**Prompt:**
Please return all of the records that follow, exactly as written.

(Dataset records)
....

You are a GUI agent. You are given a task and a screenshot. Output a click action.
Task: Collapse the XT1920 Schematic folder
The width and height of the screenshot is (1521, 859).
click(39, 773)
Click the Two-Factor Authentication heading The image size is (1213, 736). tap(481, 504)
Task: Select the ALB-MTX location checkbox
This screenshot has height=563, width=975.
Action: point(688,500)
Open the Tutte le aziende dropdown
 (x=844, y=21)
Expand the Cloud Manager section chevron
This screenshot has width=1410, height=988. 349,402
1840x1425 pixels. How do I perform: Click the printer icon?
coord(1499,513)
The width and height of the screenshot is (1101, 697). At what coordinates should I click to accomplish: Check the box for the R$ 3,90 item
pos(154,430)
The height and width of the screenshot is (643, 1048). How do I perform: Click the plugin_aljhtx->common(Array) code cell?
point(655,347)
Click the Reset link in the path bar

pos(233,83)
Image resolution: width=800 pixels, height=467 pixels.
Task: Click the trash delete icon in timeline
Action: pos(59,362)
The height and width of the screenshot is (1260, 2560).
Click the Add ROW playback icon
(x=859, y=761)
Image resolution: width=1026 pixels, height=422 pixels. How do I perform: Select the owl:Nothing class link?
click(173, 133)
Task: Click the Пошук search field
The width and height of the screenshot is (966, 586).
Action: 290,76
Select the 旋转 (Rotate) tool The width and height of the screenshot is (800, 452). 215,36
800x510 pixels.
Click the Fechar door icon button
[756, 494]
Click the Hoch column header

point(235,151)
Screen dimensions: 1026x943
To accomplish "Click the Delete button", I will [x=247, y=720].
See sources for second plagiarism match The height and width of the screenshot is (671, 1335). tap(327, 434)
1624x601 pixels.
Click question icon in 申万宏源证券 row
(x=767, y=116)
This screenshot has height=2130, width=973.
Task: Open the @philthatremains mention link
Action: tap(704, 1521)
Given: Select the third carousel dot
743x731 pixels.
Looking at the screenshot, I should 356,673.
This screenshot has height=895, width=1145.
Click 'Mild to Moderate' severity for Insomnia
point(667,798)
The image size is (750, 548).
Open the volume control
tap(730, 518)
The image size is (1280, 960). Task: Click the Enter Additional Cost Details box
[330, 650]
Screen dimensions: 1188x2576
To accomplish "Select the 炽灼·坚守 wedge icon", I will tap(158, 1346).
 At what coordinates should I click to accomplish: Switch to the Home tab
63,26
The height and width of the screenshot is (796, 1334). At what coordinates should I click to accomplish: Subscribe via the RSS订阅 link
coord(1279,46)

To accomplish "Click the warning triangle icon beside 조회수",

....

**The answer:**
You are a GUI agent. You are given a task and a screenshot. Output a click action.
Task: Collapse the XT1920 Schematic folder
The width and height of the screenshot is (1521, 859).
click(39, 773)
Click the Two-Factor Authentication heading The image size is (1213, 736). tap(481, 504)
Task: Select the ALB-MTX location checkbox
This screenshot has height=563, width=975.
Action: point(688,500)
Open the Tutte le aziende dropdown
 (x=844, y=21)
Expand the Cloud Manager section chevron
This screenshot has width=1410, height=988. 349,402
1840x1425 pixels. How do I perform: Click the printer icon?
coord(1499,513)
The width and height of the screenshot is (1101, 697). At what coordinates should I click to accomplish: Check the box for the R$ 3,90 item
pos(154,430)
The height and width of the screenshot is (643, 1048). How do I perform: Click the plugin_aljhtx->common(Array) code cell?
point(655,347)
Click the Reset link in the path bar

pos(233,83)
Image resolution: width=800 pixels, height=467 pixels.
Task: Click the trash delete icon in timeline
Action: pos(59,362)
The height and width of the screenshot is (1260, 2560).
Click the Add ROW playback icon
(x=859, y=761)
Image resolution: width=1026 pixels, height=422 pixels. How do I perform: Select the owl:Nothing class link?
click(173, 133)
Task: Click the Пошук search field
The width and height of the screenshot is (966, 586).
Action: 290,76
Select the 旋转 (Rotate) tool The width and height of the screenshot is (800, 452). 215,36
800x510 pixels.
Click the Fechar door icon button
[756, 494]
Click the Hoch column header

point(235,151)
Screen dimensions: 1026x943
To accomplish "Click the Delete button", I will [x=247, y=720].
See sources for second plagiarism match The height and width of the screenshot is (671, 1335). tap(327, 434)
1624x601 pixels.
Click question icon in 申万宏源证券 row
(x=767, y=116)
This screenshot has height=2130, width=973.
Task: Open the @philthatremains mention link
Action: tap(704, 1521)
Given: Select the third carousel dot
743x731 pixels.
Looking at the screenshot, I should 356,673.
This screenshot has height=895, width=1145.
Click 'Mild to Moderate' severity for Insomnia
point(667,798)
The image size is (750, 548).
Open the volume control
tap(730, 518)
The image size is (1280, 960). Task: Click the Enter Additional Cost Details box
[330, 650]
Screen dimensions: 1188x2576
To accomplish "Select the 炽灼·坚守 wedge icon", I will tap(158, 1346).
 At what coordinates should I click to accomplish: Switch to the Home tab
63,26
The height and width of the screenshot is (796, 1334). At what coordinates should I click to accomplish: Subscribe via the RSS订阅 link
coord(1279,46)

To accomplish "Click the warning triangle icon beside 조회수",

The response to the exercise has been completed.